Para ello contará con el segundo ayudante de satanás, que es el falso profeta. El falso profeta representa a todas las doctrinas humanas y de demonios que divulgan el engaño y el error, llevando al mundo a adorar este gobierno humano y satánico, a anhelar que se establezca y que domine todo. El falso profeta, decíamos, es la propaganda de satanás, y ya podemos verlo en todas las ideologías, filosofías, religiones y formas de pensar que llevan a la rebelión contra el Señor, y preparan el camino para el establecimiento de este reino maligno.

Decíamos que este reino maligno es la parodia, la imitación del reino de Dios, el verdadero reino que los cristianos esperamos, y que se establecerá en el mundo destruyendo a todos los otros reinos.
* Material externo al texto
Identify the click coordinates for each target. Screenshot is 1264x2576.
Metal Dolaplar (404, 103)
Entonces, todos los hombres anhelan la venida de un reino. La diferencia está en que el pecador que no ha sido salvado no espera la venida del reino de Cristo, sino el establecimiento de su propio reino, el reino de la humanidad pecadora. Su corazón corrompido tuerce este deseo que es natural en nosotros, hacia un fin que es reprobado.
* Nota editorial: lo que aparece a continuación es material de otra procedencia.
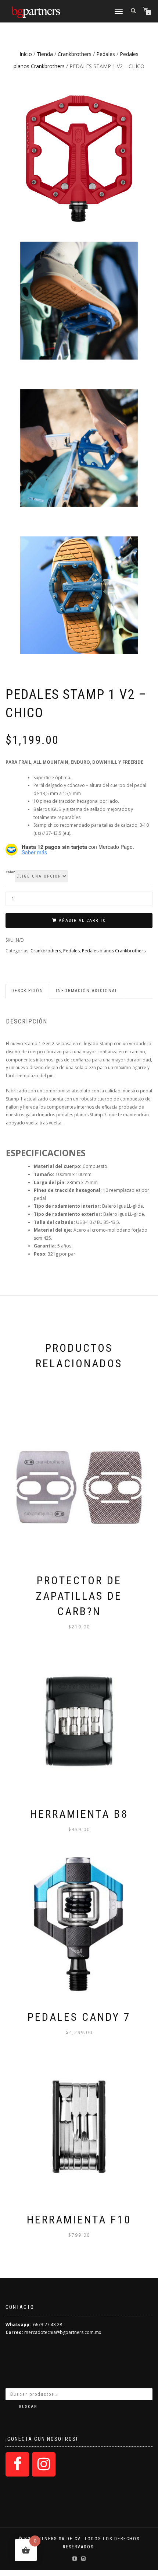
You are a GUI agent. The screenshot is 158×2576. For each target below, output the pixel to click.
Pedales (105, 53)
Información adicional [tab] (87, 990)
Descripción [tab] (27, 990)
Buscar (28, 2406)
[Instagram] (43, 2464)
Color (10, 872)
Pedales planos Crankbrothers (114, 951)
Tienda (45, 53)
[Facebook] (17, 2464)
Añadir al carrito (82, 920)
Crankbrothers (74, 53)
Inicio (25, 53)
Recordemos que somos seres religiosos por naturaleza. El problema es que por nuestro pecado, este deseo natural de buscar a Dios y de anhelar la comunión con Él, se distorsiona, se contamina, se corrompe; y se termina desviando hacia la idolatría. De la misma manera, por la corrupción de nuestro corazón, este anhelo natural de un reino, se desvía hacia el deseo de un reino humano, de acuerdo a nuestros intereses, a nuestra voluntad, y no según la voluntad de Dios como debería ser.

Por eso este reino maligno tiene como seguidores a todos los habitantes de la tierra que no han creído en Cristo, y que provienen de toda tribu, pueblo, lengua y nación. Estos seguidores reciben la marca de la bestia, que es la rebelión y la desobediencia contra el Señor, el corazón en tinieblas que ha seguido la mentira y el engaño, antes que la luz de la verdad.
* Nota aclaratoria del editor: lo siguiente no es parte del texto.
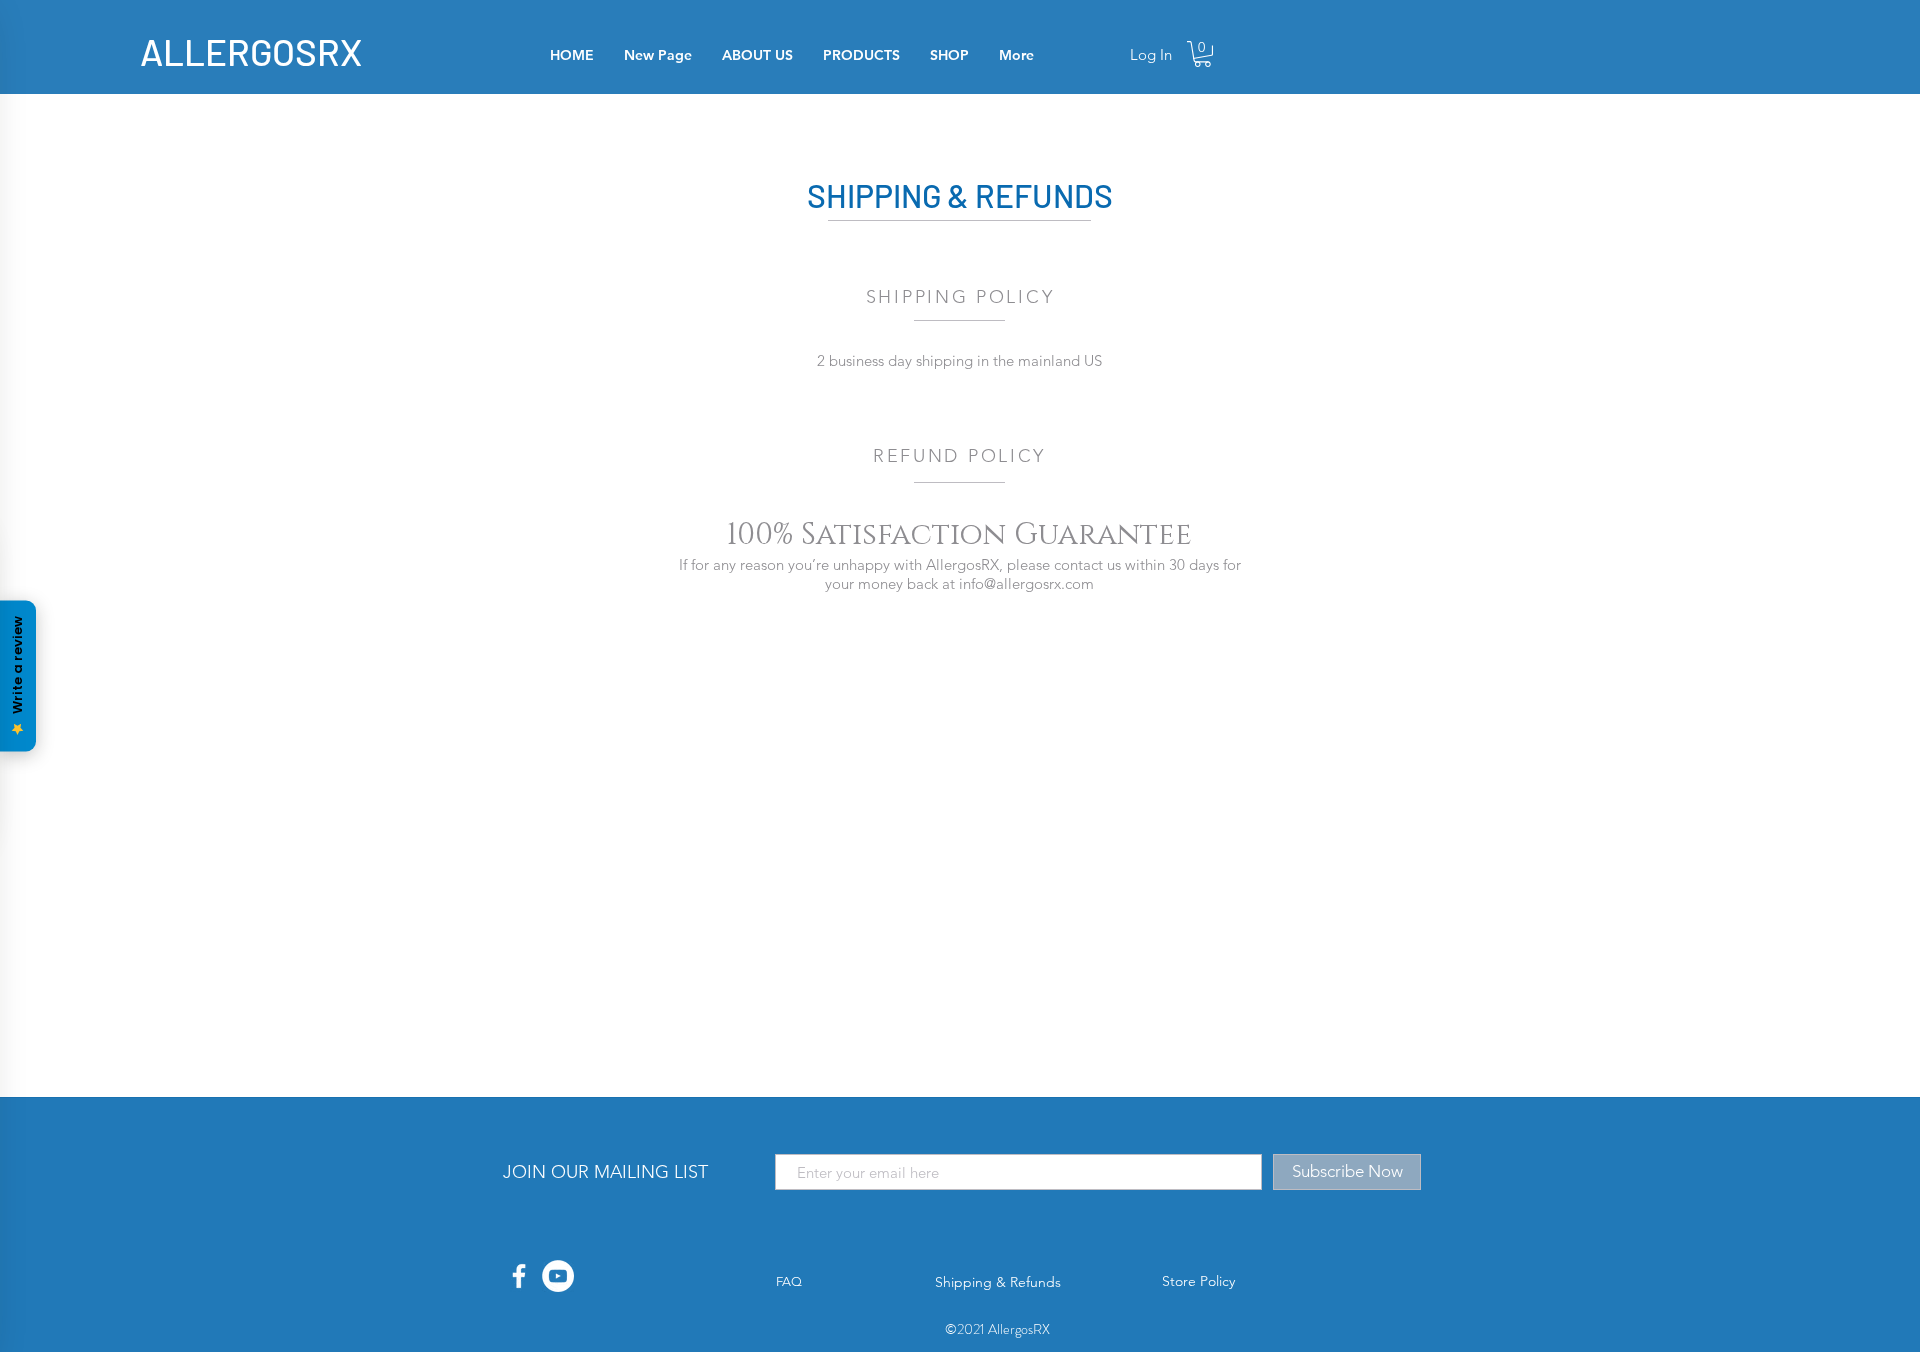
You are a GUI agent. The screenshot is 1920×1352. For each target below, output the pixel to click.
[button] (1202, 54)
Estos esclavos de la bestia contrastan con los redimidos del Cordero, que veíamos al comienzo de este capítulo 14, caracterizados por la pureza, la santidad, la consagración a Cristo, por haber sido hechos justos por el sacrificio de Jesús en su lugar. Son aquellos que tienen la fe de Jesús y guardan los mandamientos de Dios, y que son considerados bienaventurados incluso en su muerte.

En la última predicación, veíamos como el Señor, a través de 3 ángeles, hacía un último y urgente llamado al arrepentimiento, ya que la hora del juicio había llegado.

Aquellos que hasta ese momento nunca habían escuchado el evangelio eterno, que habían vivido indiferentes al verdadero Creador y sustentador de todas las cosas, debían ahora volverse a Él y convertirse. Veíamos que esto se relacionaba con la proclamación del evangelio a toda criatura y en todas las naciones, que es algo que la Iglesia recibió como mandato. El Señor Jesús anunció que el evangelio sería predicado en todo el mundo, y que luego de eso vendría el fin.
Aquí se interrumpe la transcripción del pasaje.